== Data shown ==
※

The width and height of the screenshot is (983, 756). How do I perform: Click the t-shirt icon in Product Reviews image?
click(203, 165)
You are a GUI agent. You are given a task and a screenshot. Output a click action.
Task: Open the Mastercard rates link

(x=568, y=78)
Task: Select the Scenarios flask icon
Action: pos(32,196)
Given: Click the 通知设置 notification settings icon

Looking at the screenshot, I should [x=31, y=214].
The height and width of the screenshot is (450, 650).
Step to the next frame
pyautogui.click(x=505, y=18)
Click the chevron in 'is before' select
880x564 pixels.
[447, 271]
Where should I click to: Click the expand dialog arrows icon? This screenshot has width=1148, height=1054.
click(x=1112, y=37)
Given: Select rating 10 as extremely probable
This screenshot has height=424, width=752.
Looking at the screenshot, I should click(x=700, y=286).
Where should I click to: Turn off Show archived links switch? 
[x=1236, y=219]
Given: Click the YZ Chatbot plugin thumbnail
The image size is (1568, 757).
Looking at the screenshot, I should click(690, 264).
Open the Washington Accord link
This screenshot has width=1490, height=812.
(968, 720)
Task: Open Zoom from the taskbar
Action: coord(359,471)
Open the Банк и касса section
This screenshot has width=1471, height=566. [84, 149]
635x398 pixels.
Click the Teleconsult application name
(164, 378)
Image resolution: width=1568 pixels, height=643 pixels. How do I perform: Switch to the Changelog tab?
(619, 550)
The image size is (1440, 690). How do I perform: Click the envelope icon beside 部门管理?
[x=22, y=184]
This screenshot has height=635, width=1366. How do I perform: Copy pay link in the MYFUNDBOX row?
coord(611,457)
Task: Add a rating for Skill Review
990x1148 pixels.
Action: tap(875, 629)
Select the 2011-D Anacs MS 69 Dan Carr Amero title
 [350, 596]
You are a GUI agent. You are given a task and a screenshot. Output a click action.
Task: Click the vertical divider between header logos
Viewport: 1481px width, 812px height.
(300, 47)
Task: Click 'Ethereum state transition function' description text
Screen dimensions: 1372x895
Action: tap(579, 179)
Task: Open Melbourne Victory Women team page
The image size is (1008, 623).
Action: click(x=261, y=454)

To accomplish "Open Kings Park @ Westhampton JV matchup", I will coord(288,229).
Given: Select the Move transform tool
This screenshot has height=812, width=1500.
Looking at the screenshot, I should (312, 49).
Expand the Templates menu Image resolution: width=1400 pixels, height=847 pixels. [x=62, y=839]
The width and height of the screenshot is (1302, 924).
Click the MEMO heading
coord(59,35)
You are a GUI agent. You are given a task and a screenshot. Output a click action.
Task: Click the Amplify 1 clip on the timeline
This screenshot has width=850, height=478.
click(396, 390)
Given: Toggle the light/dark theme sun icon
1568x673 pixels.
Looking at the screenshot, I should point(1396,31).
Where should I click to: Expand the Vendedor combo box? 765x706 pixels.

※

Copy the records above, substituting "How can I complete" for every "How do I perform" and leaving everything else unchanged.

== Exercise response ==
The width and height of the screenshot is (983, 756). How can I complete: Click the t-shirt icon in Product Reviews image?
click(203, 165)
You are a GUI agent. You are given a task and a screenshot. Output a click action.
Task: Open the Mastercard rates link

(x=568, y=78)
Task: Select the Scenarios flask icon
Action: pos(32,196)
Given: Click the 通知设置 notification settings icon

Looking at the screenshot, I should [x=31, y=214].
The height and width of the screenshot is (450, 650).
Step to the next frame
pyautogui.click(x=505, y=18)
Click the chevron in 'is before' select
880x564 pixels.
[447, 271]
Where should I click to: Click the expand dialog arrows icon? This screenshot has width=1148, height=1054.
click(x=1112, y=37)
Given: Select rating 10 as extremely probable
This screenshot has height=424, width=752.
Looking at the screenshot, I should click(x=700, y=286).
Where should I click to: Turn off Show archived links switch? 
[x=1236, y=219]
Given: Click the YZ Chatbot plugin thumbnail
The image size is (1568, 757).
Looking at the screenshot, I should click(690, 264).
Open the Washington Accord link
This screenshot has width=1490, height=812.
(968, 720)
Task: Open Zoom from the taskbar
Action: coord(359,471)
Open the Банк и касса section
This screenshot has width=1471, height=566. [84, 149]
635x398 pixels.
Click the Teleconsult application name
(164, 378)
Image resolution: width=1568 pixels, height=643 pixels. How can I complete: Switch to the Changelog tab?
(619, 550)
The image size is (1440, 690). How can I complete: Click the envelope icon beside 部门管理?
[x=22, y=184]
This screenshot has height=635, width=1366. How can I complete: Copy pay link in the MYFUNDBOX row?
coord(611,457)
Task: Add a rating for Skill Review
990x1148 pixels.
Action: tap(875, 629)
Select the 2011-D Anacs MS 69 Dan Carr Amero title
 [350, 596]
You are a GUI agent. You are given a task and a screenshot. Output a click action.
Task: Click the vertical divider between header logos
Viewport: 1481px width, 812px height.
(300, 47)
Task: Click 'Ethereum state transition function' description text
Screen dimensions: 1372x895
Action: tap(579, 179)
Task: Open Melbourne Victory Women team page
The image size is (1008, 623).
Action: click(x=261, y=454)

To accomplish "Open Kings Park @ Westhampton JV matchup", I will coord(288,229).
Given: Select the Move transform tool
This screenshot has height=812, width=1500.
Looking at the screenshot, I should (312, 49).
Expand the Templates menu Image resolution: width=1400 pixels, height=847 pixels. [x=62, y=839]
The width and height of the screenshot is (1302, 924).
Click the MEMO heading
coord(59,35)
You are a GUI agent. You are given a task and a screenshot. Output a click action.
Task: Click the Amplify 1 clip on the timeline
This screenshot has width=850, height=478.
click(396, 390)
Given: Toggle the light/dark theme sun icon
1568x673 pixels.
Looking at the screenshot, I should point(1396,31).
Where should I click to: Expand the Vendedor combo box? 765x706 pixels.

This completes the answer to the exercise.